Download or read book The Professor and the Prostitute written by Linda Wolfe and published by Open Road Media. This book was released on 2014-08-26 with total page 203 pages. Available in PDF, EPUB and Kindle. Book excerpt: Acclaimed true-crime journalist Linda Wolfe presents the chilling case of a college professor who bludgeoned to death the prostitute he loved—plus eight other true stories that expose the psychological forces that drive seemingly respectable people to commit violent, unexpected crimes A professor at Tufts University School of Medicine, a suburban husband, and father of three, William Douglas secretly frequented Boston’s Combat Zone, a world of pimps, pushers, and porn shops. One night in 1982 he met twenty-year-old prostitute and former art student Robin Benedict, with whom he began a torrid affair that would end in murder. With the revealing psychological insights that made her previous books such riveting character studies, Wolfe depicts the catastrophic results of Douglas’s living out his secret love fantasies and the complex police investigation that brought the professor to justice. Among the eight shorter true-crime stories included in this volume is the case of the notorious Marcus twins, Manhattan gynecologists and drug addicts who were found dead together in an Upper East Side apartment. Wolfe also takes readers into the gay and transsexual clubs of 1980s New York for a twisted story of love and murder, and to the Texas suburbs, where a privileged fourteen-year-old boy takes a semiautomatic to his parents one sweltering July morning.

Book True Crime  An American Anthology

Download or read book True Crime An American Anthology written by Harold Schechter and published by . This book was released on 2008-09-18 with total page 824 pages. Available in PDF, EPUB and Kindle. Book excerpt: "True Crime: An American Anthology" offers a comprehensive look at the many ways in which American writers have explored crime in a multitude of aspects: the dark motives that spur it, the shock of its impact on society, and the effort to make sense of the violent extremes of human behavior.

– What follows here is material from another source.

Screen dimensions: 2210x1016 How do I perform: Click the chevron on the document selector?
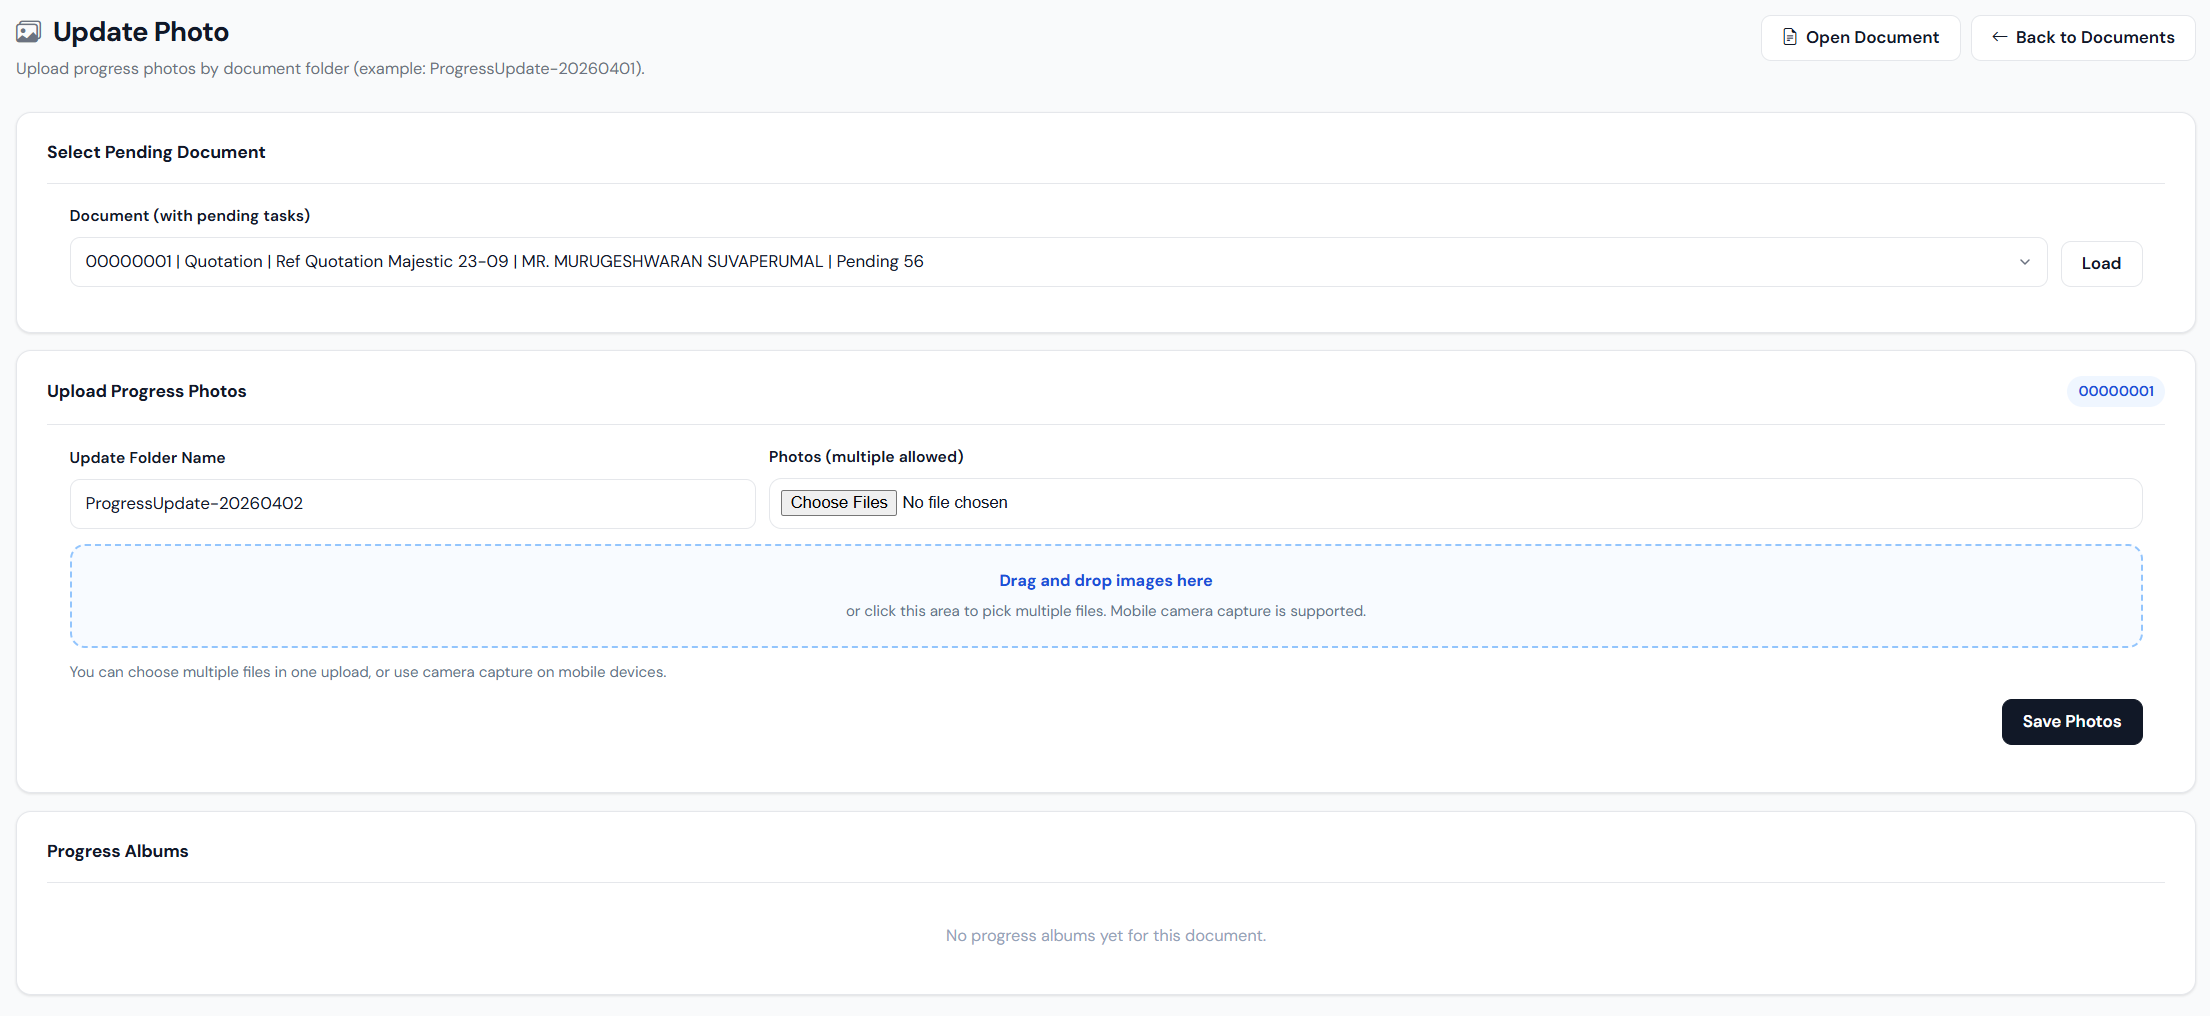pyautogui.click(x=2025, y=261)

Book If You Really Loved Me

Download or read book If You Really Loved Me written by Ann Rule and published by Simon and Schuster. This book was released on 1992-04 with total page 644 pages. Available in PDF, EPUB and Kindle. Book excerpt: A story of crime and punishment.

Book Unspeakable Acts

Download or read book Unspeakable Acts written by Sarah Weinman and published by Ecco. This book was released on 2020-07-28 with total page 416 pages. Available in PDF, EPUB and Kindle. Book excerpt: A brilliant anthology of modern true-crime writing that illustrates the appeal of this powerful and popular genre, edited and curated by Sarah Weinman, the award-winning author of The Real Lolita The appeal of true-crime stories has never been higher. With podcasts like My Favorite Murder and In the Dark, bestsellers like I'll Be Gone in the Dark and Furious Hours, and TV hits like American Crime Story and Wild Wild Country, the cultural appetite for stories of real people doing terrible things is insatiable. Acclaimed author ofThe Real Lolitaand editor of Women Crime Writers: Eight Suspense Novels of the 1940s & 50s (Library of America) and Troubled Daughters, Twisted Wives (Penguin), Sarah Weinman brings together an exemplary collection of recent true crime tales. She culls together some of the most refreshing and exciting contemporary journalists and chroniclers of crime working today. Michelle Dean's "Dee Dee Wanted Her Daughter To Be Sick" went viral when it first published and is the basis for the TV showThe Act and Pamela Colloff's "The Reckoning," is the gold standard for forensic journalism. There are 13 pieces in all and as a collection, they showcase writing about true crime across the broadest possible spectrum, while also reflecting what makes crime stories so transfixing and irresistible to the modern reader.